CONWAY, SC (WBTW) – Horry County School officials have talked for months of renovating Myrtle Beach Middle School, and this week, leaders are discussing where they’ll get the money.
The renovation is part of the district’s “Five Year Plan” and is currently the only project set in stone under the plan. School officials say the project is such a priority because it is time sensitive.
In a few months, Myrtle Beach Middle School will be empty as students move into the newly constructed school. On Wednesday, the finance committee looked at three different ways to pay for the project.
Committee members favored a “pay as you go” option, which would give the district access to the $19.5 million the district has in the bank. But that’s still not enough to fund the $21.1 million renovations for the middle school. The district will also dip into the general fund balance and contingency funds for the remaining $1.6 million.
“The board was a little bit skeptical to issue bonds, additional bonds for this particular facility,” said district spokesperson Lisa Bourcier, “when we know we have the money in the bank to pay for it.”
Myrtle Beach Middle is not the only school in need of improvements. The finance committee also talked funding for the five-year plan as a whole.
In the last year, the district added enough new students to practically fill an entire school. The district has five new schools to keep up with the growth, but those projects went over budget by $70 million.The committee showed favor for the “pay as you go” option to also fund the five-year plan.
Right now the board has $19.5 million in the bank it can access. If the district opts for the “pay as you go” option, they expect to have an additional $51.1 million by 2024.
Bourcier said the district favors this option over borrowing money. “There is different ways to get there, different options,” she said, “but this is the safest option. It’s funding that we currently have in place.”

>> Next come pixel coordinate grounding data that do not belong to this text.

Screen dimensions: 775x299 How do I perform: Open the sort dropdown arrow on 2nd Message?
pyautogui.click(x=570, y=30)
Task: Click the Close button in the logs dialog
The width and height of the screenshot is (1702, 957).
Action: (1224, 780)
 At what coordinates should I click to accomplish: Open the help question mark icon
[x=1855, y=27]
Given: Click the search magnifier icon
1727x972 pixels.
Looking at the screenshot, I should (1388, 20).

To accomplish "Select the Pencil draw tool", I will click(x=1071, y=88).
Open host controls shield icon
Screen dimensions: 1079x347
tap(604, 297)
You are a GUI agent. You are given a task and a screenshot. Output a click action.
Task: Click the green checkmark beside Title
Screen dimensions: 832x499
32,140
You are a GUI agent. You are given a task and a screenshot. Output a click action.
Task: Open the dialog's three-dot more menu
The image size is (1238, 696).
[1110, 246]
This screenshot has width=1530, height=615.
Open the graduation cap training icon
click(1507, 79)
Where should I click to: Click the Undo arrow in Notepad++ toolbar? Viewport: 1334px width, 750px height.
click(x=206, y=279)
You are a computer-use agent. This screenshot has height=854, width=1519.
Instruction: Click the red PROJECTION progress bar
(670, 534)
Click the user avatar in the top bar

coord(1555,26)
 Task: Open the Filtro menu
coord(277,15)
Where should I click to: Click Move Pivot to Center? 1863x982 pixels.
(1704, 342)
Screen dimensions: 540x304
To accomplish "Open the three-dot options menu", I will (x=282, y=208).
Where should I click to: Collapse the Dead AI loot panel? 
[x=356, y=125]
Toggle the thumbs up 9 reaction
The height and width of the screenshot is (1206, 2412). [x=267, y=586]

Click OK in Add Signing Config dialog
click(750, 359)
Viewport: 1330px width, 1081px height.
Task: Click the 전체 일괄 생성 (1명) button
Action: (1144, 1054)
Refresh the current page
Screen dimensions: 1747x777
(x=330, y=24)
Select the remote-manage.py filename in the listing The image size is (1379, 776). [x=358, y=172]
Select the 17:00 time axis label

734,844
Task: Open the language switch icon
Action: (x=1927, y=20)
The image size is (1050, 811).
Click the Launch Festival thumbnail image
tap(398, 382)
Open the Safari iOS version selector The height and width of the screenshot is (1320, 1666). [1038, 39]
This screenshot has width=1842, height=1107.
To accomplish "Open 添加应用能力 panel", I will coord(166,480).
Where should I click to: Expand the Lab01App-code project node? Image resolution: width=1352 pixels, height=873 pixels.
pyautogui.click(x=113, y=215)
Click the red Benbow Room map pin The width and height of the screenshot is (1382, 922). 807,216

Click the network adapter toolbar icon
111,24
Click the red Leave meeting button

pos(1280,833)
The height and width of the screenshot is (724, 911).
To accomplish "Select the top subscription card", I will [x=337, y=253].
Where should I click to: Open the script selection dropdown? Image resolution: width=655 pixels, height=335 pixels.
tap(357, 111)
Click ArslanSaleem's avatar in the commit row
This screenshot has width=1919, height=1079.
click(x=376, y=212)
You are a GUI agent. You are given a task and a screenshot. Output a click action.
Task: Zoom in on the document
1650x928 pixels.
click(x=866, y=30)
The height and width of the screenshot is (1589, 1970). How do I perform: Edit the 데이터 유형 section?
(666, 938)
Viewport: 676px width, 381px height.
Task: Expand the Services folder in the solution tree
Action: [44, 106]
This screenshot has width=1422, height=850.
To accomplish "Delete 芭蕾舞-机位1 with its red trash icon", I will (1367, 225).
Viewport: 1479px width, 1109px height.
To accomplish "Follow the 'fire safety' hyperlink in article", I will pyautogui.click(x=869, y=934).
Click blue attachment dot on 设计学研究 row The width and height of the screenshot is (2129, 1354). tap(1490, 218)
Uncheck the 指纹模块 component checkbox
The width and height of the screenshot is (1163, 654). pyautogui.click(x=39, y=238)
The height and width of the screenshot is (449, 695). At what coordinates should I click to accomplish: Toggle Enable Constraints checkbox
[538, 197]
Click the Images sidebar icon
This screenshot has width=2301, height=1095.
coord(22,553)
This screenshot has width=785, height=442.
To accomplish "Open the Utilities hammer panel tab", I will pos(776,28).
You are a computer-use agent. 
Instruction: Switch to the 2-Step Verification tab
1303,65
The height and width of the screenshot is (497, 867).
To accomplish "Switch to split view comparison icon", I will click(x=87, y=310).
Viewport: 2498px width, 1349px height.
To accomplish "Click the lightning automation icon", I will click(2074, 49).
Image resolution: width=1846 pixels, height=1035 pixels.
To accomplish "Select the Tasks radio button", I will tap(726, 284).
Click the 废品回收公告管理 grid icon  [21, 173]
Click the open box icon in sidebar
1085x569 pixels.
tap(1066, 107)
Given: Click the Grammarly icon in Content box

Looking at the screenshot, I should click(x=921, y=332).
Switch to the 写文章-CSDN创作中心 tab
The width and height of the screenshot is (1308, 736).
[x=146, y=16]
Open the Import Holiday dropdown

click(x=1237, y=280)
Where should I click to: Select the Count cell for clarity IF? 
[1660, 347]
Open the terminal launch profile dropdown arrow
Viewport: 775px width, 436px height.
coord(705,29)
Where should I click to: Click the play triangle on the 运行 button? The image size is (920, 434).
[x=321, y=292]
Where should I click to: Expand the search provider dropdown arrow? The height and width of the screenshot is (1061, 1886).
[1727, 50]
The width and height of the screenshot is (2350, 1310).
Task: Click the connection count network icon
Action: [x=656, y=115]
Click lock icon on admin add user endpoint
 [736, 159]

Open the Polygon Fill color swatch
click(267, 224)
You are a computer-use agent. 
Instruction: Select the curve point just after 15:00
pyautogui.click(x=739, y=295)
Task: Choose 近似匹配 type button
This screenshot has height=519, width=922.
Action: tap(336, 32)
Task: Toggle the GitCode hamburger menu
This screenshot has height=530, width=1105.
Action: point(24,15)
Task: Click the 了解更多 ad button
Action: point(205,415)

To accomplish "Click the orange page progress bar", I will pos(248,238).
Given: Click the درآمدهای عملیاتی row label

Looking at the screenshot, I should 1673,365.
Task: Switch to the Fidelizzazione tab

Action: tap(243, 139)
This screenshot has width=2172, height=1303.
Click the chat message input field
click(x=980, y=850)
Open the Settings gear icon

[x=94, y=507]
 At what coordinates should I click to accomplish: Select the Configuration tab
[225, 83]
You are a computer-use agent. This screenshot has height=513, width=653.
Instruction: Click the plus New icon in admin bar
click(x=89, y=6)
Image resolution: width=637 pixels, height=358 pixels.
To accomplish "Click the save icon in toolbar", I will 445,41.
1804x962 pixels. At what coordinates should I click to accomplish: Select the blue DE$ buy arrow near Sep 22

But that $19.5 million the district has right now will go towards the Myrtle Beach Middle project. That leaves just $51.1 million for other projects over the next seven years – through 2024.
None of those projects are set in stone, but still, some members of the committee expressed concern that the pay as you go option would not be enough in the short term.
“The pay as you go option may have to be spread out over five, seven years,” Bourcier explained. “But if there are immediate needs that go above and beyond that capacity, we may need to look at other options.”
At that point, the district would revisit the idea of borrowing money. But for the now, the finance committee does not want to do that.
Nothing is final until the board takes a vote. They will discuss the committee’s recommendation at a meeting Monday.